Displacement and migration can increase women’s risk of intimate partner violence (IPV), severe IPV, and homicide. While a growing body of research examines the use of risk assessment in service settings, gaps remain with regard to assessing risk among immigrant and refugee populations. The Danger Assessment for Immigrant Women (DA-I), developed in 2013, is the only risk assessment that accounts for the specific risk factors that immigrant women face. The DA-I was initially validated with Latina immigrant women, and the aim of the current study is to understand the ability of the instrument to predict severe and repeat violence across diverse immigrant and refugee groups.


Data were collected as part of a randomized controlled trial assessing the effectiveness of an app-based IPV intervention. Eligible participants were women born outside of the U.S. who reported experiencing IPV within the past 6 months. Participants (n=122) from regions of Africa, Asia, and Latin America were recruited by multiple service agencies throughout the U.S. Web- and app-based surveys were administered at baseline, with follow-up surveys at three, six, and 12 months. Retention at 12 months follow-up was 78.5%. The receiver operating characteristic (ROC) area under the curve (AUC) data analysis method was used to examine the predictive validity of the DA-I.

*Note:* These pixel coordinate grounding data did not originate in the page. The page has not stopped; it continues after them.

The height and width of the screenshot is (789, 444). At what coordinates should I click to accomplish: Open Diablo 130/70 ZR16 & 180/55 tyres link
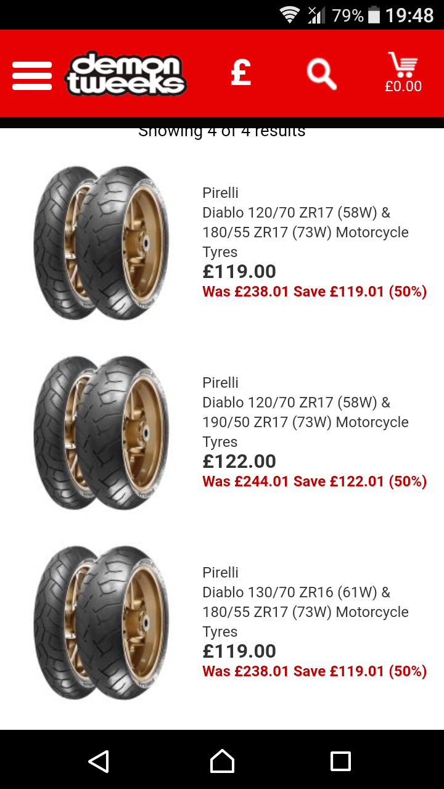point(306,602)
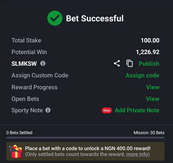The height and width of the screenshot is (163, 173).
Task: Tap the share icon beside booking code
Action: tap(117, 63)
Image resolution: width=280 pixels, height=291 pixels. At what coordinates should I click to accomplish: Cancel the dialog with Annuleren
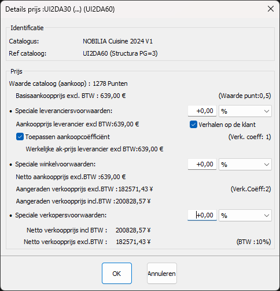(x=162, y=274)
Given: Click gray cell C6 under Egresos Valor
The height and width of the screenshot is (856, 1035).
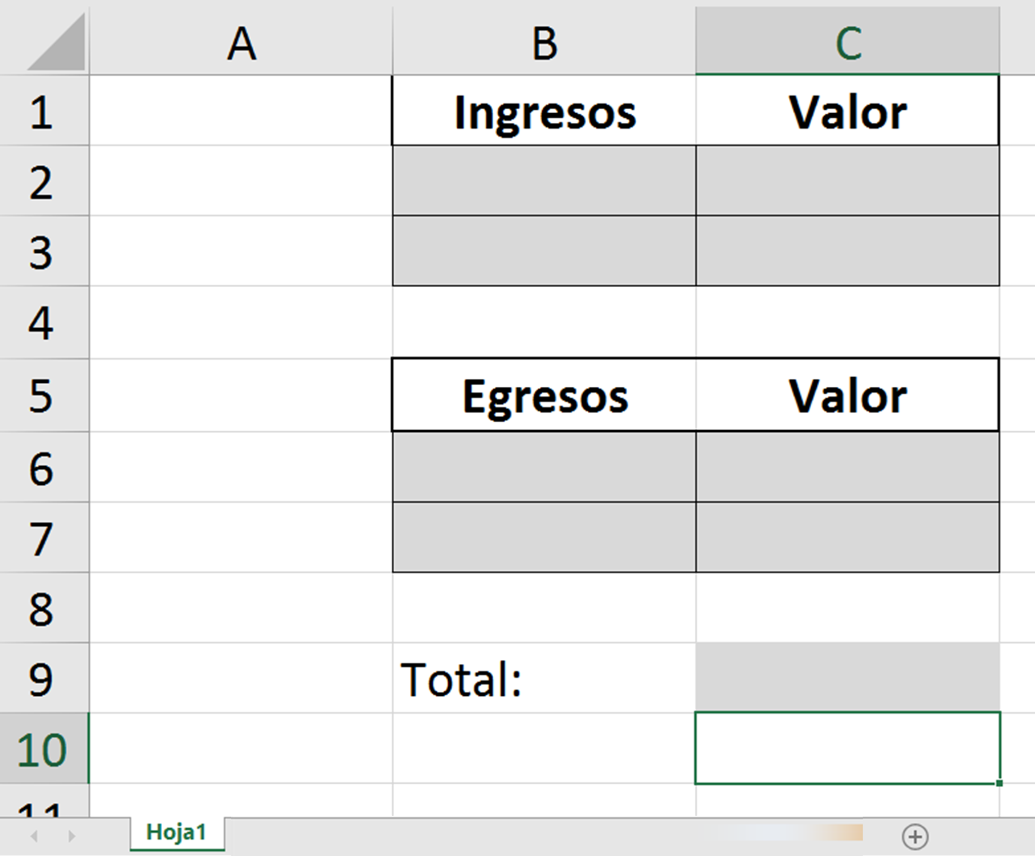Looking at the screenshot, I should 848,467.
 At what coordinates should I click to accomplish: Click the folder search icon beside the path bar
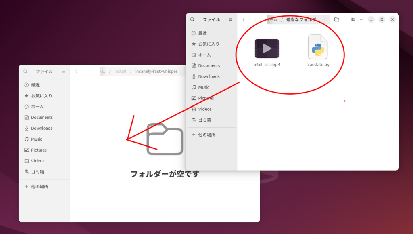pos(337,19)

Participants mean age was 34.1 years and 77.1% were employed. They had an average of 1.4 children and 70.3% reported attending some college or technical school or higher. The vast majority (97.1%) had a male partner and 50.7% were living with their abusive partner at baseline. Participants reported high levels of violence at follow-up, with 35-50% of participants reporting that their intimate partner or ex-partner had inflicted severe injury or a potentially fatal assault between the initial interview and follow-up. The ROC AUC for the DA-I was .7994 (95% CI=.7169, .8820) at 3 months, .7269 (95% CI=.6378, .8200) at 6 months, and .7880 (.7069, .8691) at 12 months. Although there was a dip in predictive validity at 6 months, the predictive validity of the DA-I in this sample is high, with a ROC AUC corresponding to a large effect throughout the measured time points.

Conclusion & Implications:

The results of the analysis indicate that it is important to include risk factors specific to immigrant and refugee populations when using risk assessment with these groups. Given immigrant and refugee women’s specific risks of severe IPV and homicide, it is particularly important that the tools practitioners and survivors use to assess risks are valid and accurate. Evidence-based risk assessment tools, such as the DA-I, can thus inform organizational policies and practices as a valid and reliable predictor of future violence that can be used decrease risks of severe and lethal IPV. Validated risk assessment tools should be used within an evidence-based practice approach that values and accounts for client self-determination, practice expertise, and organizational, community, and family resources. The study highlights the importance of and complexities involved in ensuring assessments reflect the realities and needs of diverse immigrant and refugee groups.